Editoriaux - Médias - Santé - Société - Sport - Tribune - 18 juillet 2018

Qui veut la peau de Vincent Lambert ?

Notre jupitérien Président a, certes, raison de mettre à l’honneur un militaire tout cassé en OPEX au Mali, le caporal-chef de première classe Cabrita. Le prendre avec lui à Moscou pour assister au match, mettre en avant son grand sourire dans les vestiaires avec les joueurs, parce que, comme presque tous les Français, ce soldat blessé de partout a le droit de rêver avec les Bleus de l’équipe de France de football. Et les mots du Président-histrion sonnaient juste, cette fois-là.

Mais il est des hiérarchies dans les priorités. Dans le sport, par exemple. Quel assourdissant silence entoure le titre mondial du relais mixte de triathlon français acquis dimanche dernier à Hambourg ! Pas de tweet de félicitations ni du Président ni du ministre des Sports. Même le sous-ministre à l’Égalité femmes-hommes, qui ne recule d’habitude devant aucune occasion d’inonder la Toile de ses messages, ne s’attribue pas cette grande victoire : autant d’hommes que de femmes dans un relais mixte.

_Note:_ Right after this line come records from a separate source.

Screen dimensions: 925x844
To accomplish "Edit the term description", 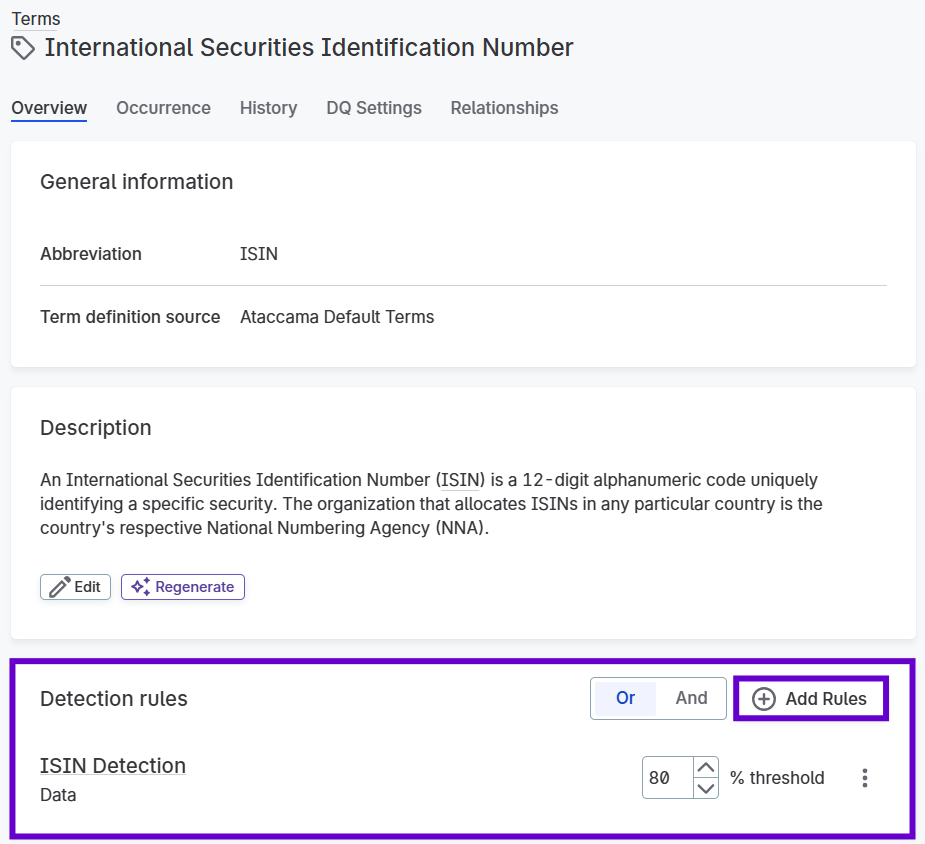I will 75,587.
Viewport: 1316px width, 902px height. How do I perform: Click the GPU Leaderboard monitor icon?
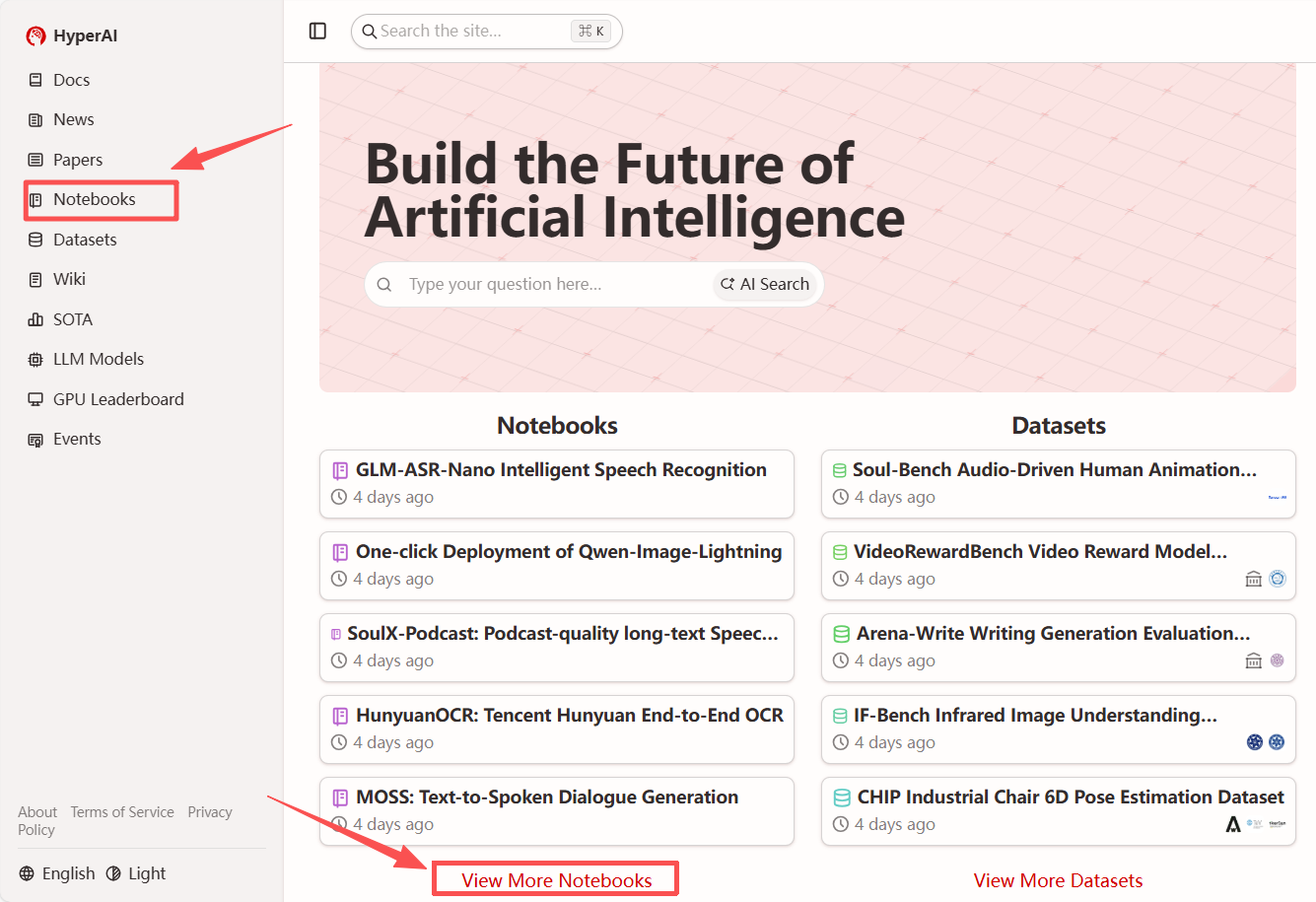point(35,399)
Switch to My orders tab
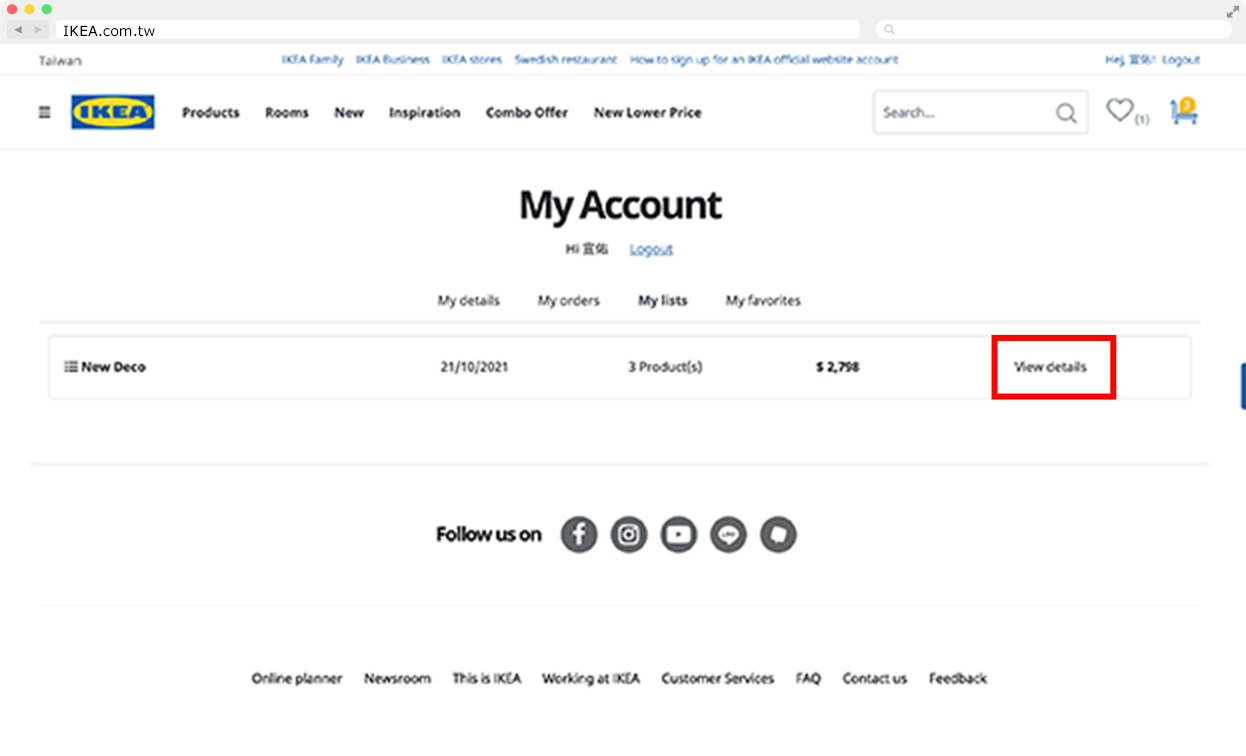 [568, 301]
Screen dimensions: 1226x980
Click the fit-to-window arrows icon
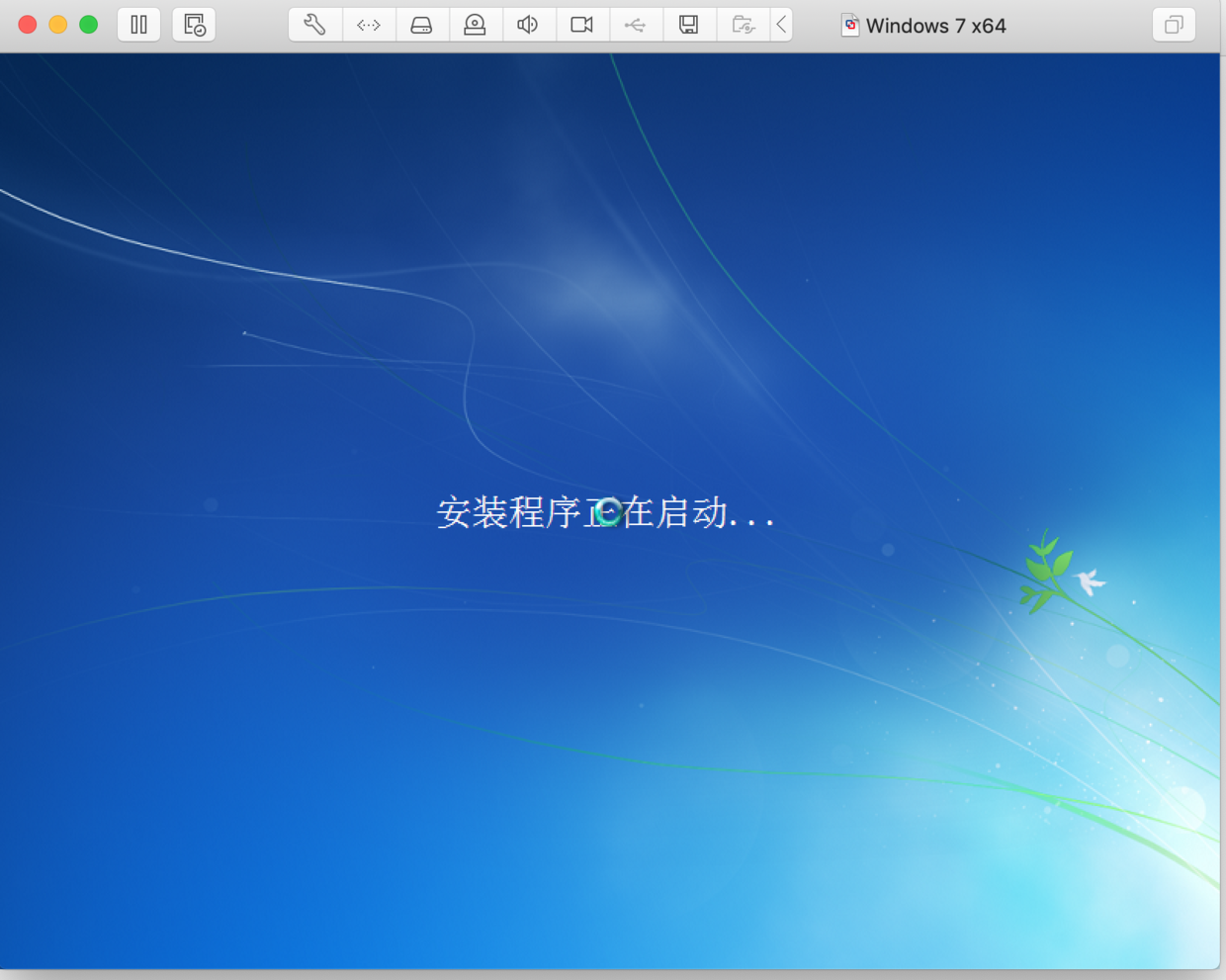click(x=369, y=25)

Et puis, il y a d’autres personnes cassées par la vie, mais qui ne peuvent pas donner ce beau sourire, exprimer avec des mots ce qu’ils ont sur le cœur, des joies, des souffrances, des peines. Les toubibs diront « pauci-relationnels ». Et Viviane Lambert continue de se battre pour son fils, dans les prétoires, dans les médias, partout où elle le peut. Suite à sa demande, elle a été reçue à l’Élysée, mais par deux conseillers du Président. Les doléances sont connues : que Vincent Lambert soit transféré dans un établissement qui le soigne, qui l’équipe, qui se charge de toute la rééducation dont il pourrait bénéficier. Parce que Vincent Lambert n’est pas en fin de vie. Et pourtant…

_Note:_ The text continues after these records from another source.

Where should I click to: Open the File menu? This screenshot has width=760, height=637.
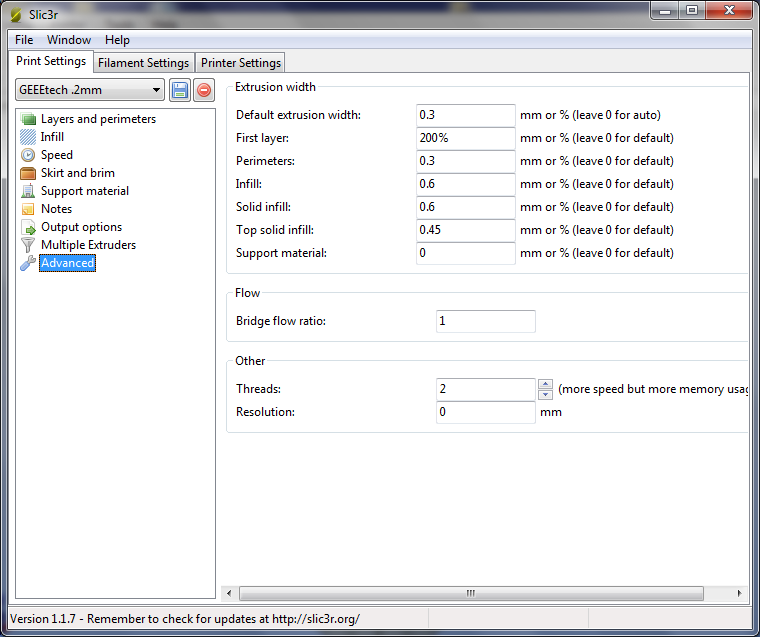click(24, 40)
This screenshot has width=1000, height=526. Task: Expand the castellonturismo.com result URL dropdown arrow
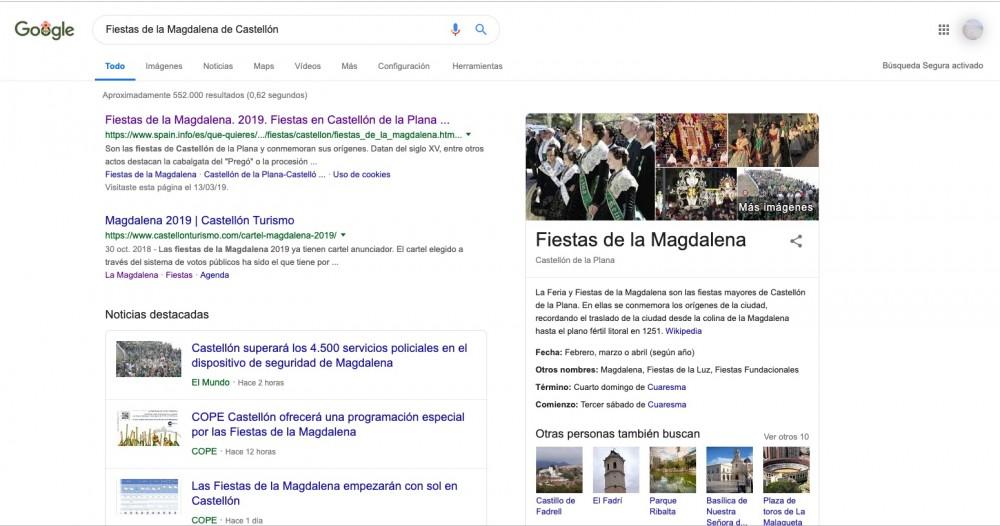(x=344, y=235)
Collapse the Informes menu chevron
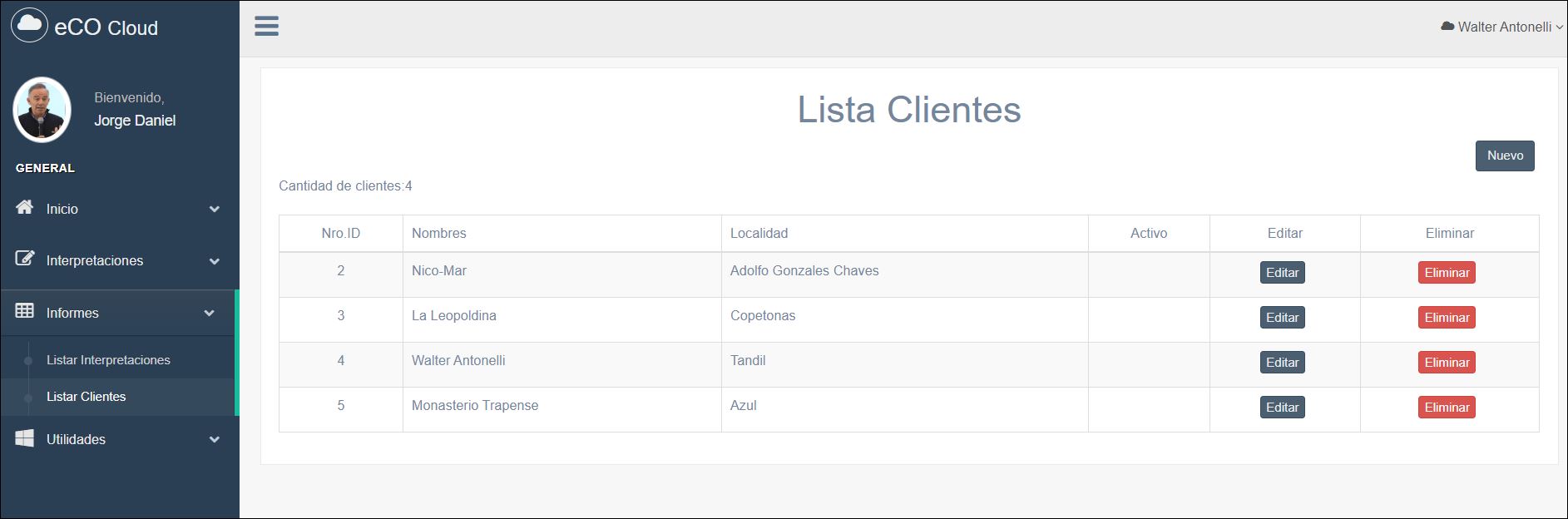The height and width of the screenshot is (519, 1568). tap(210, 314)
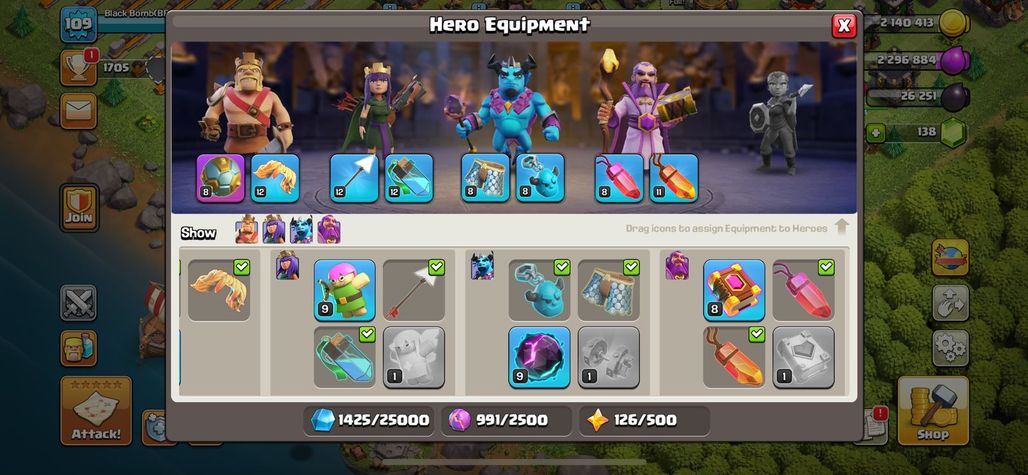Screen dimensions: 1028x475
Task: Close the Hero Equipment window
Action: click(x=844, y=26)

Il reste pourtant dans ce CHU de Reims. Celui qui avait cru bon de pouvoir entamer, en 2013, un protocole d’arrêt de la nutrition et de l’hydratation sans en prévenir ses parents. Celui qui souhaite recommencer aujourd’hui et ronge son frein en l’attente d’une expertise médicale qu’il espère favorable. Celui qui maintient son patient dans une sorte de geôle (et la vidéo prise en 2015 a prouvé à tous ceux qui l’ont vue que, décidément, Vincent Lambert n’était pas un condamné à brève échéance par une incurable maladie). Celui qui fait de la personne de Vincent Lambert une chose au pouvoir des médecins. Celui qui ne veut pas entendre la tribune de soixante-dix médecins et professionnels de santé spécialistes des personnes cérébro-lésées qui dénonce une euthanasie larvée. L’acharnement thérapeutique n’existe plus, vive l’acharnement euthanasique !

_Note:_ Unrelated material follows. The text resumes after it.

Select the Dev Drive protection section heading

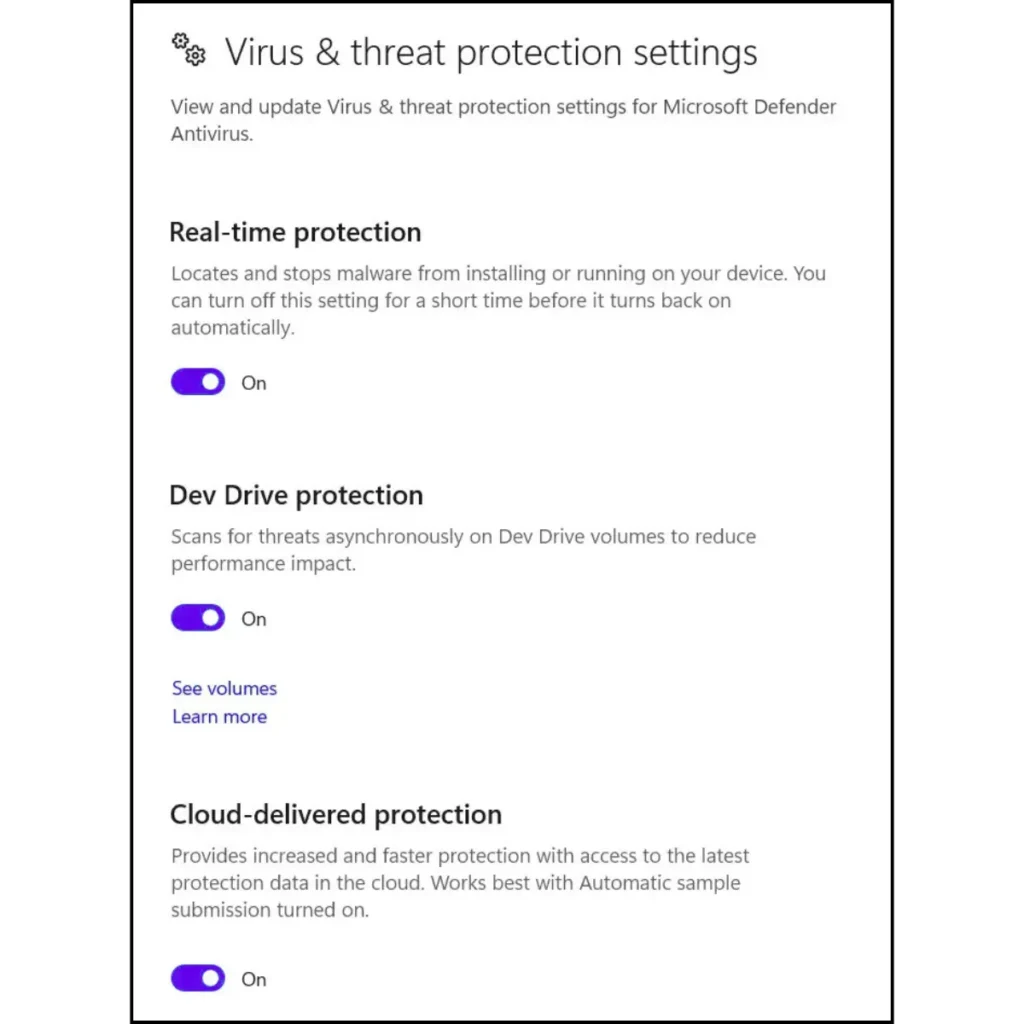point(296,494)
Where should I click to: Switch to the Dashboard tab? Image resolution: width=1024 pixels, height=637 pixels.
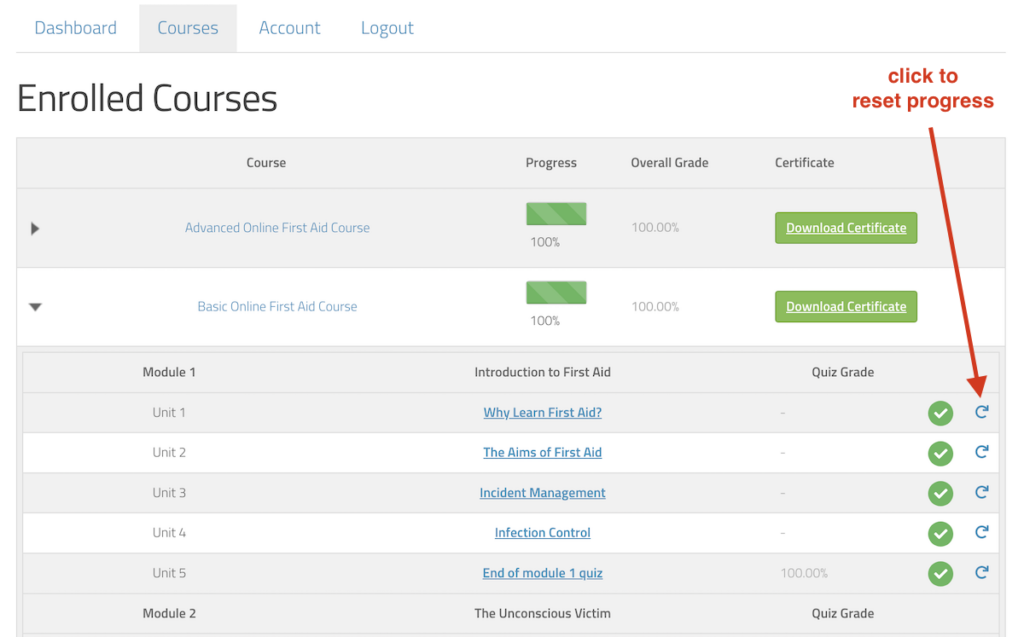(x=75, y=27)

Bien évidement, je suis incapable de formuler ou d’envisager où est l’intérêt de Vincent Lambert, je n’ai ni les connaissances ni les compétences pour le faire. Mais il vient un moment où l’on devrait se récuser soi-même lors d’une prise de décision, parce que trop de conflits ou d’erreurs passés empêchent d’être objectif et purement rationnel. C’est ce que le CHU de Reims se refuse à faire en gardant l’otage Vincent Lambert.